There are three things working in Sac-Town's favor: youth, talent and unpredictability. The Kings are one of the youngest teams in the league. This means they're going to run, take wild shots (which occasionally go in) and be just ignorant enough to play the really good teams really tough some nights, while getting beat by 20+ on others. Tyreke Evans is one of the best players no one knows about and is on the same platform as John Wall this year, in terms of a potential breakout season. By breakout for Reke, there's a possibility he could be one of the 25-5-5 players in the league. Meanwhile, who knows what to expect from Demarcus Cousins? He could become the next great power forward out west and average a solid 20 and 12 for damn near a decade, but there's always the possibility of him getting into a fight on a team plane, missing practice, mentally checking out of a game and all sorts of other Metta World Peace/Rasheed Wallace-like antics.
In an ideal world, Tyreke/Demarcus almost single-handily keep the Kings in Sacramento, challenge Durant and Westbrook for Western Conference supremacy and become everything T-Mac and Yao were supposed to be. It's a stretch, I know, but the talent's there. I swear it is.
Then, there's The Jimmer. In a world full of comparisons, some refer to him as the second coming of JJ Redick, but what if he pans out like another high-profile college athlete who's turning water into wine in another sport? Another athlete no one believed whose game would translate over to the pro ranks? Another athlete whose success may be more attributed to those around him? If you haven't caught on by now, I'm talking about Tim Tebow.
Just say this: what if Jimmer goes through a stretch where he wills the Kings to late wins in March/early April with late-game theatrics that made him a cult legend at BYU? And, like Tebow, what if he receives the bulk of the media credit? There's a possibility of a Demarcus practice meltdown in there somewhere resulting in him punching Jimmer in the face, a la Michael Jordan to Steve Kerr.

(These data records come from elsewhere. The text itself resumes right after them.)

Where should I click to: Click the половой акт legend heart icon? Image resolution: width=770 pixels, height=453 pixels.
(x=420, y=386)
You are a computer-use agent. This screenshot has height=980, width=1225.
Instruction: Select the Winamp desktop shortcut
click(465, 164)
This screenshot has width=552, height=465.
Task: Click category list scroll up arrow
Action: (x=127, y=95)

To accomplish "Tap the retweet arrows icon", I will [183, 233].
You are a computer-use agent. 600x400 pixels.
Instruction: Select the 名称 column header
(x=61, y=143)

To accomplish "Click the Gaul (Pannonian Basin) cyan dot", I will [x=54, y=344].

Of course, all of this remains a stretch. Yet, if dreams do come true, the Kings threaten for the eight-seed out west, while Jimmer evolves into the white Robert Horry (clutch shots and game winners), Tyreke evolves into the player I see him as and Demarcus turns into the physical monster we know he can be, and that's just those three. Still take into consideration Francisco Garcia and John Salmons are going to shoot whenever an opportunity presents itself and Tyler Honeycutt has all the intangibles of a serviceable back-up in the league, if they just give him a shot (I guess the same applies to Isiah Thomas as well.) Meanwhile, JJ Hickson will be so happy to be out of Cleveland he'll quietly be one of the better reserves out west.

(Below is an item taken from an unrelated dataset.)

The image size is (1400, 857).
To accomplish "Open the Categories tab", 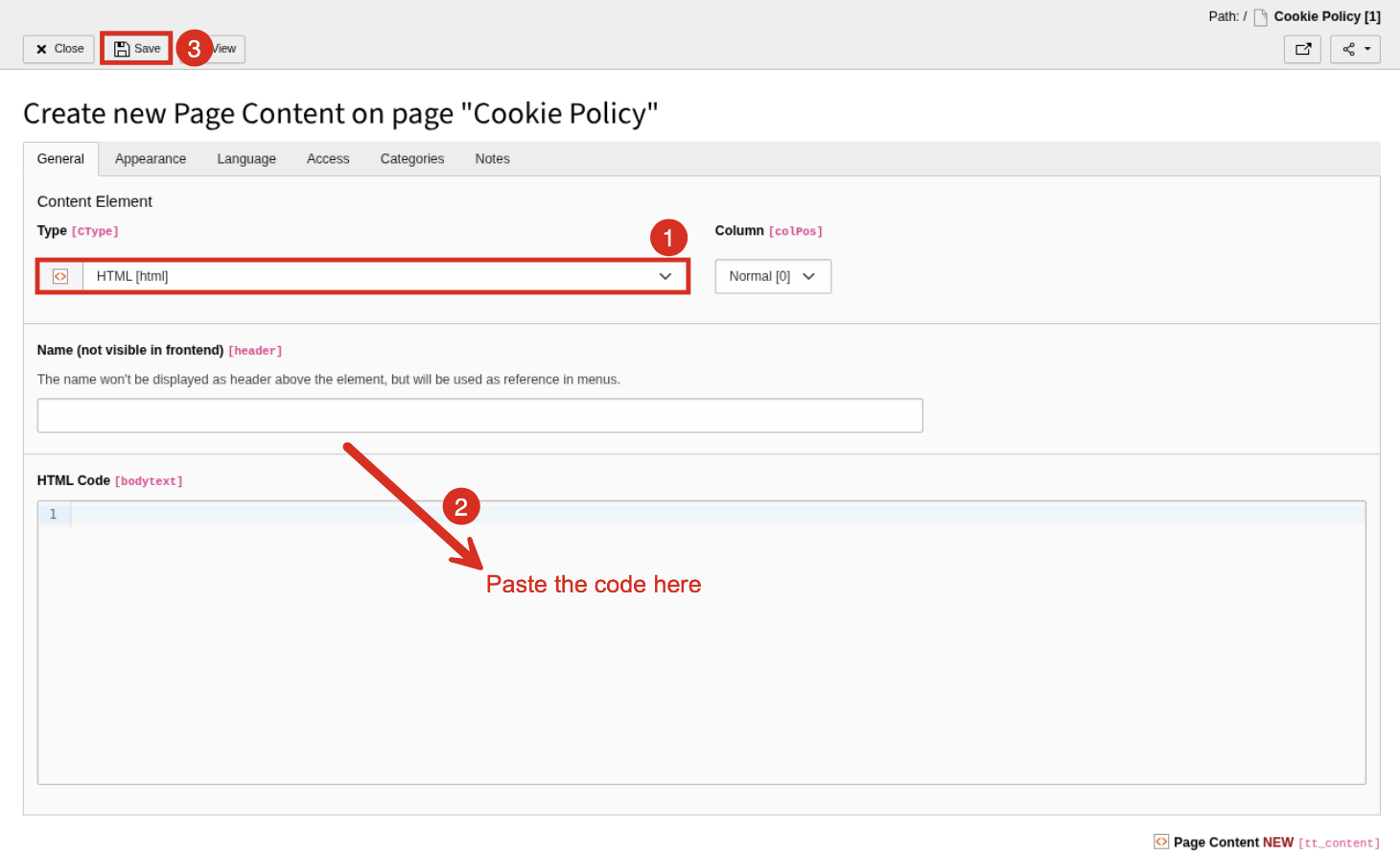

I say all that to say this: Sacramento is roughly about $26M under the salary cap. Tell the Maloofs to pin their ears back and throw themselves in the Tyson Chandler race. Samuel Dalmbert's been flirting with Miami so much this summer that he's all but gone. Wouldn't Chandler be a great upgrade, pending he doesn't resign with Dallas (or maybe even Golden State?). Plus, is there anyway we can get Don Nelson associated with this team, in some capacity? It's not like he's never coached a young team with erratic personalities before.
With talent comes potential and there's lots of it in Sacramento, pending management points them in the right direction. Who knows? Maybe the Kings end right back in the lottery in 2012. Or maybe, just maybe, they run, gun, yell, fight, claw and shoot (erratically) their way to the eighth seed. Does the conference's top dog really want to play this Kings team with nothing to lose and more ignorance than a Waka Flocka concert during Spring Break in Miami in the first round? I'll answer that for you. Hell no, you don't.
All that being said, here's your chance. Tag the Kings as your sleeper team now, and if they fall flat on their face, who cares? That's what sleeper picks are built for; they're like athletic insurance policies. But if they shock everybody (including myself) and make a run, you can at least say what my privileged friends got to say on Monday following a WWF pay-per-view. You had to be there to experience it, bro.